Trust is an issue for me too, after a particularly unpleasant relationship many years ago. But, only you know if what you feel about this man is worth giving time.

In any new relationship you can't be sure if someone is really a jerk or not, not for a long time. Even the most seemingly loving partner can turn around a year in and say they never really loved you.

My advice, for what it's worth, is absolutely give him his space. Occupy yourself as best you can so you keep happy and healthy. Maybe tell him you're learning as much as you can about PTSD and you're beginning to understand about his need for space. That you'll give him it. That you don't want to crowd him, but if it's ok with him you're going to message from time to time just to let him know he's not alone.

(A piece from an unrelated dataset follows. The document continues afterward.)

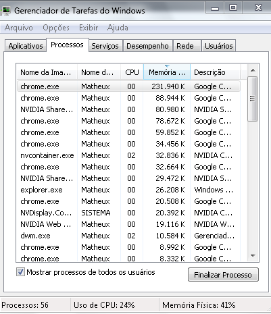Click the Finalizar Processo button
This screenshot has height=314, width=271.
click(x=223, y=275)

Then take a step back, don't crowd him, message once a week or so, and keep busy.

@mumstheword and @Sweetpea76 have both given me such valuable advice about precisely this situation over the past ten-eleven months. Don't put any expectation on the relationship, or him, or yourself. Be his friend, first and foremost. To gain his trust, he needs to feel comfortable with you, and listened to. Again and again. Giving him space is a huge part of that. If he is an isolater, as my friend is, he will most likely do this a lot! As time passes, only you will know if you are willing to put up with it. It sucks! It hurts. It's confusing. And you can't be 100% sure at the beginning that he's not simply a douche bag!!!!!

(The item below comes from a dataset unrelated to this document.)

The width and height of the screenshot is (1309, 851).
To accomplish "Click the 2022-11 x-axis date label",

It's a long, bumpy path. But there are many here, far more experienced than me, who are willing and able to share their immense knowledge and support x
 
Thread starter #20
@Livinginhope Thank you for your advice. I have read through most of your posts on the forum. I can relate to so much in them. This is a new friendship for me, and I do stress the word "friendship". We are not in a relationship, but i am too rather picky with my friends (who are mostly male if it matters) and I do not bond easily with people. So this internet stranger weaselled his way into my inner circle, and now I do want to invest time and effort into this connection. It's confusing as f***, and I cannot make heads nor tails of it either. I've not confronted him or reproached him on anything yet, I came looking for advice here first. So at least I'm safe on that front. I could have done things better though, knowing what I know now. At the same time... It's really hard to take in and accept what folks are saying on this forum. I have to go against everything I've been conditioned to believe with this individual.